Face ao crescimento do setor privado, que sem pagar o que o profissional efetivamente merecia, mas apenas um pouco mais, facilmente atrai os profissionais de saúde que necessita. Tem igualmente a flexibilidade de prometer menos horas de urgência aos médicos, uma vez que a cada vez maior massa de médicos sem especialidade, alimentam a indústria dos médicos tarefeiros precários, sem expectativas de carreira, evolução profissional ou salarial a médio prazo.
A evolução do número de novos médicos não tem sido suficiente para colmatar o envelhecimento, relembrando que após os 50 anos, um médico pode não efetuar turnos da noite na urgência e, depois dos 55, pode pedir dispensa total do trabalho nas urgências. Nem para formar novos especialistas, atualmente, perto de dois em cada três médicos em atividade no SNS são internos. Esta situação é duplamente grave, pois estamos a destruir a capacidade formativa de novos especialistas a curto prazo. Infelizmente, sobre este grave problema, não ouvimos nem as preocupações, nem propostas de solução do atual bastonário da Ordem dos Médicos.

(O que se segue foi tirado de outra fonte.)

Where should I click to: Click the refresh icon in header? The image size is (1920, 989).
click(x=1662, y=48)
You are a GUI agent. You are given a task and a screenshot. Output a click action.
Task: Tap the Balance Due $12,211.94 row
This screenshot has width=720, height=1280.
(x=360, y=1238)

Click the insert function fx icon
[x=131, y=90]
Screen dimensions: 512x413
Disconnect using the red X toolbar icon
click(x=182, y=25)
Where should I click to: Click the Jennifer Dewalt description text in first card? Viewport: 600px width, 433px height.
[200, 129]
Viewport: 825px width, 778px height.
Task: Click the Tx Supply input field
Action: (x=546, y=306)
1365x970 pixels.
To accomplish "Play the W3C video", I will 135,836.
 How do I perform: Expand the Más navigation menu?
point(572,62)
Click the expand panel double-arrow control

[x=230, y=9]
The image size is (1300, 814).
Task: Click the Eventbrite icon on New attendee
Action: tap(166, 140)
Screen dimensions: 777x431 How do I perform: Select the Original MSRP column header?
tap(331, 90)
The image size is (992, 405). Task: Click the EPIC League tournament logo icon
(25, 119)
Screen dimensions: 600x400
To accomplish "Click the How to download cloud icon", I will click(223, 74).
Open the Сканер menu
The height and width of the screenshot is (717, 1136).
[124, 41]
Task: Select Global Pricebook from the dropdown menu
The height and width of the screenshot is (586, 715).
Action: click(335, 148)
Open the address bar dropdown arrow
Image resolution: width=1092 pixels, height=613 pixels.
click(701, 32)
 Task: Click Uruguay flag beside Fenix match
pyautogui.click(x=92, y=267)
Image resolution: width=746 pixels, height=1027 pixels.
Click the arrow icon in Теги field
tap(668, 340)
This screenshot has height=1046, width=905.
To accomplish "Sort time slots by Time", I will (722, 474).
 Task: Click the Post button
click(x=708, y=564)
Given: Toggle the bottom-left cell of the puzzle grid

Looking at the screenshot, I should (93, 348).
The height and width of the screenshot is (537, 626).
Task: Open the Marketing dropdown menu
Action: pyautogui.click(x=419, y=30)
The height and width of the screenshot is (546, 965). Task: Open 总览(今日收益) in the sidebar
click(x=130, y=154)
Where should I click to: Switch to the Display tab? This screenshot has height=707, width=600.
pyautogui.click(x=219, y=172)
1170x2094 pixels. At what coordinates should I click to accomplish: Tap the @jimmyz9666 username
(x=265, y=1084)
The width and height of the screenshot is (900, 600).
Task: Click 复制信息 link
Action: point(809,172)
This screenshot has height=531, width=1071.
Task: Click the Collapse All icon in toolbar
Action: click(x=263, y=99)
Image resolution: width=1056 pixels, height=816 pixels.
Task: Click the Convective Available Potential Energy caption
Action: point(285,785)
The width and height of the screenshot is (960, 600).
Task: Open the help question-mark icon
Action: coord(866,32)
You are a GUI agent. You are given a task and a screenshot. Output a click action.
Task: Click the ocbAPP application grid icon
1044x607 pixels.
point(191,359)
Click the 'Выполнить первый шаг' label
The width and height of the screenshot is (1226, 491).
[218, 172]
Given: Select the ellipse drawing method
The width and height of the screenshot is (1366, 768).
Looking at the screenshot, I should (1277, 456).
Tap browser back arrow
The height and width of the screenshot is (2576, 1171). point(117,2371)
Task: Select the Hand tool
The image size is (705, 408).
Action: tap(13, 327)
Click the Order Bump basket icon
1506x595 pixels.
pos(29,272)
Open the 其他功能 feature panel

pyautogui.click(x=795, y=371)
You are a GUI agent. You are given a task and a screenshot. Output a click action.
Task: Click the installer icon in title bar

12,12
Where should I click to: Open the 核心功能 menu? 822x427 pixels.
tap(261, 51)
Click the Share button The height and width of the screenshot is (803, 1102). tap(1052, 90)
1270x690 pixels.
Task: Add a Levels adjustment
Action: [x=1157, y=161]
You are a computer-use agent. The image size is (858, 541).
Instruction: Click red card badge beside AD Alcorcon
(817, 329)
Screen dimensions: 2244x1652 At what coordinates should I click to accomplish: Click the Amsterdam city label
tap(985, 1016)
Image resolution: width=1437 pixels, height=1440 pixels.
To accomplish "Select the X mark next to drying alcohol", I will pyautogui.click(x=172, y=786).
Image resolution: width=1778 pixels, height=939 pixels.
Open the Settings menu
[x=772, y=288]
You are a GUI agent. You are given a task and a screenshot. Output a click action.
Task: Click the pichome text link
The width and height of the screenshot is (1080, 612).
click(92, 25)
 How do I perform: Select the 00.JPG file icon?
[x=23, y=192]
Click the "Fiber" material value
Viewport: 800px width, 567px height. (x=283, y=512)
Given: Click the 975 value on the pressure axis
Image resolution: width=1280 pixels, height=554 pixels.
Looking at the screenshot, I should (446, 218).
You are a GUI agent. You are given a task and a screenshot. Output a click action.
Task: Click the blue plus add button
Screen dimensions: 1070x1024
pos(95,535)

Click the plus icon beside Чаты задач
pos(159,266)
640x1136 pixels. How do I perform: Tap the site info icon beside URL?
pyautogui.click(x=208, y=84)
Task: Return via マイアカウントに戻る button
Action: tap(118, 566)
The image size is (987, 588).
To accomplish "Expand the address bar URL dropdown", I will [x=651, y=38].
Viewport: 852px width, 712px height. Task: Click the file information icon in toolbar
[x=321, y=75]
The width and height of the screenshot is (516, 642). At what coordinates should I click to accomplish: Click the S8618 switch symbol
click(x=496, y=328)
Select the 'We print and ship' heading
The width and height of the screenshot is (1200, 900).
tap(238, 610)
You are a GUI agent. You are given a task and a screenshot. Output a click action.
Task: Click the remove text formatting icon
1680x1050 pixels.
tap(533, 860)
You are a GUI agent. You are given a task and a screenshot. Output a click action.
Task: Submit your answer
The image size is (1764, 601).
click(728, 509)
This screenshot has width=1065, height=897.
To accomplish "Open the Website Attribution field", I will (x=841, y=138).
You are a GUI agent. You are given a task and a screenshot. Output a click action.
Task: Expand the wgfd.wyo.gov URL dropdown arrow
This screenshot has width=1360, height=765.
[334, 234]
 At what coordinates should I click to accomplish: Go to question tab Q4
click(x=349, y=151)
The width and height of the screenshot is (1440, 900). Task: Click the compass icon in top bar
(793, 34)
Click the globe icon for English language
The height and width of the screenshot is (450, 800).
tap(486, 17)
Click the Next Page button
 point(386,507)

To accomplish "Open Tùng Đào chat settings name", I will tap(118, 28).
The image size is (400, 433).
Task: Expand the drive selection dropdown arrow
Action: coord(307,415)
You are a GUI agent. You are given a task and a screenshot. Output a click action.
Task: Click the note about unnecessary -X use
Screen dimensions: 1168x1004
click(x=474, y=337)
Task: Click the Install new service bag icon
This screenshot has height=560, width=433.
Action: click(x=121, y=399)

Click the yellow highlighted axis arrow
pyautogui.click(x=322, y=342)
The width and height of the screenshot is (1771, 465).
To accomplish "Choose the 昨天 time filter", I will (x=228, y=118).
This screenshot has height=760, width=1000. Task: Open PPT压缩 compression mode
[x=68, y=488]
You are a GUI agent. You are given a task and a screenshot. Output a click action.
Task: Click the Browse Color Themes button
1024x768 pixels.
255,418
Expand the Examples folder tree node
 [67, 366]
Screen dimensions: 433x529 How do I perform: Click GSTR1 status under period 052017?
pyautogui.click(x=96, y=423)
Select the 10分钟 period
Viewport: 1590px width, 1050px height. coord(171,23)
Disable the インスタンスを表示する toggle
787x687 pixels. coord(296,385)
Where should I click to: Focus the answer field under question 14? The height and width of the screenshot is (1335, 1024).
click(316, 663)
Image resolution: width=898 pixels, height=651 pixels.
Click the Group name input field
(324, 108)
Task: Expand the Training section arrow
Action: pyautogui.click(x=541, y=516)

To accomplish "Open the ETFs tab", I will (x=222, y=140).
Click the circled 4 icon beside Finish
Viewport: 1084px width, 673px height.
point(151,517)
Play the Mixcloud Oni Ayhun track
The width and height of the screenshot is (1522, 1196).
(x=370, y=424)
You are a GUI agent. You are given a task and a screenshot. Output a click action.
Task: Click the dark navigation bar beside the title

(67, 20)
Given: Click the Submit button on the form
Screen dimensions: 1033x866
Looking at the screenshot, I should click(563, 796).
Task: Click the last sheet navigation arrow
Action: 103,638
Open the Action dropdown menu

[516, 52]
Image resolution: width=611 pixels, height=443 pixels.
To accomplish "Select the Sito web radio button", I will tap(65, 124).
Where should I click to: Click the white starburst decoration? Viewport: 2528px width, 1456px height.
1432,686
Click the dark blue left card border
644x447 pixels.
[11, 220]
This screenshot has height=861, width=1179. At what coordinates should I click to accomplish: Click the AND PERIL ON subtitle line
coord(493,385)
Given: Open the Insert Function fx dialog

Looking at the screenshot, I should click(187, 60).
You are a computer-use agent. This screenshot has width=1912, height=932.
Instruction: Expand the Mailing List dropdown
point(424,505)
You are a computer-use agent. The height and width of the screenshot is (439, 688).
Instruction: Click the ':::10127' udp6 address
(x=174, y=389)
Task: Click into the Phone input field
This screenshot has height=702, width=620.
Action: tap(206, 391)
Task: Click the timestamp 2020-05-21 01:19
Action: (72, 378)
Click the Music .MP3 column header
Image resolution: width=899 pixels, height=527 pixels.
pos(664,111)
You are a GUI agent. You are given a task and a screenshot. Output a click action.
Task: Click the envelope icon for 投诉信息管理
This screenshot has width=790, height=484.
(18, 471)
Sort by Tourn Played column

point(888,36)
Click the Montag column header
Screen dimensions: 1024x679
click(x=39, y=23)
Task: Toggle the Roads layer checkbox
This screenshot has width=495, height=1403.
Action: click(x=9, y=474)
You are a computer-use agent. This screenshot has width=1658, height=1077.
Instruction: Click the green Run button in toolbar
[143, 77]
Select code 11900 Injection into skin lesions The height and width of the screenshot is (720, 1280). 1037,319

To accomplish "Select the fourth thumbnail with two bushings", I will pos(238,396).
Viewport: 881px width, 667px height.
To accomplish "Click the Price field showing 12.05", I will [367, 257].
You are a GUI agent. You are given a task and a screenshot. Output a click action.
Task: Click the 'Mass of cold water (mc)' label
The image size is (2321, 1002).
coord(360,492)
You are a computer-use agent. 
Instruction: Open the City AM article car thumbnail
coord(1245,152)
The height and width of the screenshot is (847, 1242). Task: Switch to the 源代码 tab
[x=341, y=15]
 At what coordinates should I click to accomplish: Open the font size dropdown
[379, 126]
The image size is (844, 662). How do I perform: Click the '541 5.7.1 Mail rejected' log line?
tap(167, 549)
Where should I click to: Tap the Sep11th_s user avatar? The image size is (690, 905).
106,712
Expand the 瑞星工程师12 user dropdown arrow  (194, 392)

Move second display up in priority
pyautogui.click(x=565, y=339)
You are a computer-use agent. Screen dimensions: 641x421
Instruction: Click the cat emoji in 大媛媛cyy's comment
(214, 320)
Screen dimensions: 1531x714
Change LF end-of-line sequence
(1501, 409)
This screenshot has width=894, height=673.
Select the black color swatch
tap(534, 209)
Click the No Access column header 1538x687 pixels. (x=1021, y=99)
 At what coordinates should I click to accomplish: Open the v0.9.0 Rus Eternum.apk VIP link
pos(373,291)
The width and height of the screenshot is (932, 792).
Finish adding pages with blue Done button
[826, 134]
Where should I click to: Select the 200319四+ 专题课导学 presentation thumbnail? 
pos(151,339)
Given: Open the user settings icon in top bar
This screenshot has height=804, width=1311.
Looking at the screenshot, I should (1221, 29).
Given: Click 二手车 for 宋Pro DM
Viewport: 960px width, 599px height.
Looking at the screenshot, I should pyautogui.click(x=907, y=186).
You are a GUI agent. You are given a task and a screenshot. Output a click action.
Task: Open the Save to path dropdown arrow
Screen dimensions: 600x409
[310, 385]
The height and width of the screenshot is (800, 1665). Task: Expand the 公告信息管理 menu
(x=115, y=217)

A gestão dos recursos humanos não se esgota nos médicos. Havia muito para fazer na classe de enfermagem, que tem o potencial para ser uma das soluções para este problema. A revisão de carreiras, salários e incentivos, tem de ser acompanhada por uma redefinição dos papéis sociais da saúde. Necessitamos que os enfermeiros e enfermeiras assumam mais competências, de forma a libertar médicos para as suas tarefas. Obviamente, as novas competências devem ser acompanhadas de formação e valorização salarial. Nada disto é novo, trata-se de um modelo em vigor na maioria dos países da OCDE. Por captura corporativa, Portugal permanece tristemente debaixo de um paradigma antiquado de prestação de cuidados. Está na hora de avançar e recuperar tempo perdido!
Tendemos a desvalorizar o impacto do encerramento de urgências, ou da sua sobrelotação, na saúde de todos nós. Não se trata de pequeno incómodo. Trata-se de uma barreira ao acesso a cuidados de saúde, que aumenta as desigualdades em saúde e aumenta a mortalidade na região afetada. Um estudo inglês, que procurou calcular o impacto do encerramento de serviços de urgência na mortalidade da população, descobriu um aumento de 2,5% dos óbitos na região. Outro estudo, também inglês, descobriu que após 4 horas de espera no serviço de urgência, o risco de mortalidade a 30 dias aumenta na medida do aumento do tempo de espera. Assim, 6 horas de espera aumentam o risco de mortalidade em 8%, 8 horas de espera aumentam em 10% e assim progressivamente. Não temos dados públicos tão detalhados sobre o tempo de espera das nossas urgências, mas sabemos que a proporção de utentes que esperam pelo menos 6 horas passou de 15% em 2017, para perto de 25% em 2021. É impossível não analisar estes dados, sem relacionar com as péssimas medidas de gestão dos recursos humanos. Os trabalhadores têm de ser respeitados e valorizados, não podem ser mais um número no Excel.
Resolver o problema das urgências não se esgota no serviço em si. Há um problema no hospital, que não consegue encaminhar doentes menos urgentes para a consulta externa ou hospital de dia, há um problema na comunidade que não tem outro recurso que não seja a urgência, e há um problema de políticas públicas que prefere sustentar este sistema ineficiente e que produz maus resultados em saúde, em vez de investir e dotar a comunidade e os hospitais dos recursos necessários para responder às necessidades em saúde da população.
Estou pouco confiante que o novo titular da pasta da saúde trará grandes novidades. Gerir o status quo, não levantar ondas, não chatear os interesses instalados no sector, tem sido a imagem de marca deste governo. Teremos de ser nós, trabalhadores, utentes, cidadãos preocupados com a saúde, a ter a exigente missão de pressionar para que sejam efetuadas as mudanças necessárias. Os problemas das urgências não podem continuar a ser ignorados.